When I began my healthy person journey, I was ready, but in no way did I know the path that I was taking. This is my path which can almost be scarier because it is uncharted, it can go up, up and up but it can go down, down, down just as quickly. You can get a brand-new shiny bike and then crash it right into a tree. Here in project healthy body we don’t go back to the store and get another shiny bike, we pick ourselves up, dust ourselves off, wipe off some of the scratches and, and then get on and move forward. We see the dents, the dirt, and all the imperfections and we learn from them. It’s OK to fall and fail but it’s not OK to forget why. It’s because we are not perfect, but we are always progress. We don’t forget where we came from because there is no there there. We just keep on riding!
I am a mother who has the opportunity to lead two amazing young women, my daughters, into living their absolute healthiest lives. What a gift I have given myself! The gift of healing. The gift of awareness. The gift of self -love. The gift to teach them what I did not learn until I was 52. To love yourself like no other. To believe in yourself like no other. To be kind, to work hard, to have fun, to love and be loved for YOU.

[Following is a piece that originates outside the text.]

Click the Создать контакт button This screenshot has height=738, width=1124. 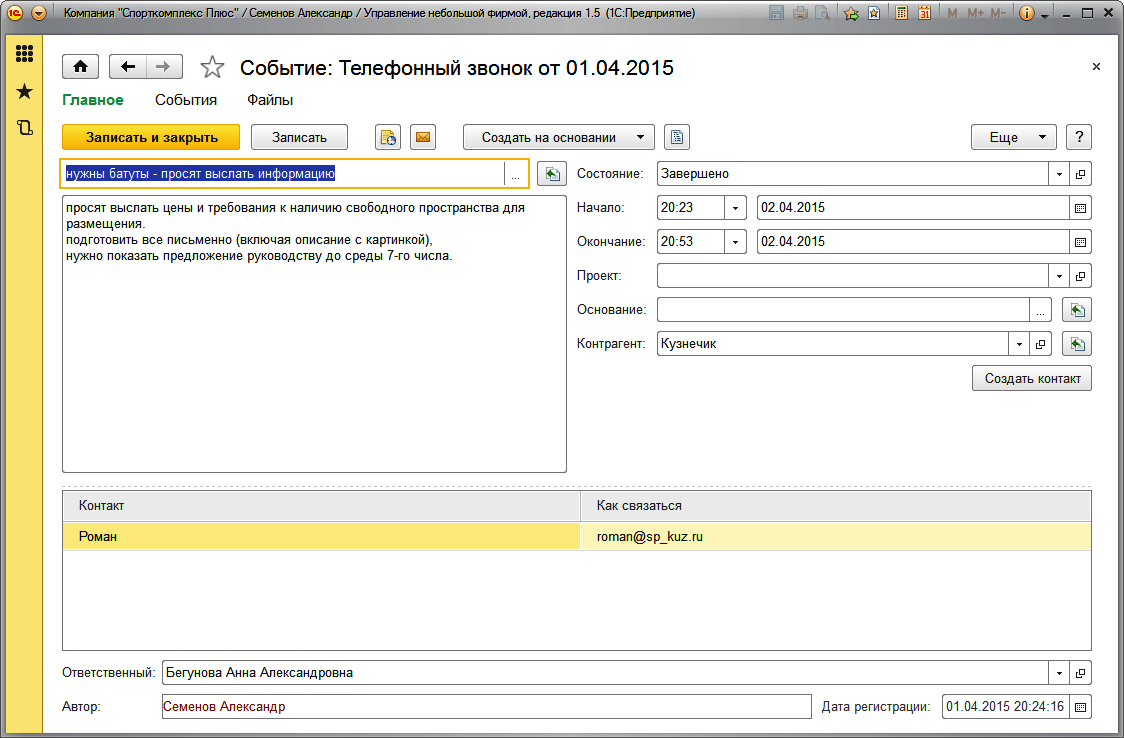1031,378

I am undoubtedly a HERO in the eyes of my daughters, Margaret and Katherine. If you ask them today who the most influential person in their lives is, I I hope that they would say me. That makes me so very proud, but it comes with a huge responsibility. The responsibility to take care of myself, to heal my wounds, to relieve myself of my past, to live in the present and build towards my future. It is taking care of me mentally, physically and emotionally so that I can be the best MOM I can be for them.
I continue to be the hero in my life because my life is a miracle! The realization of this has allowed me to permanently remove my head from the dark hole it liked to lock itself up in. Learning and living as a healthy person enables me to continue being the best me for me, and the best me for all the others I desire to help.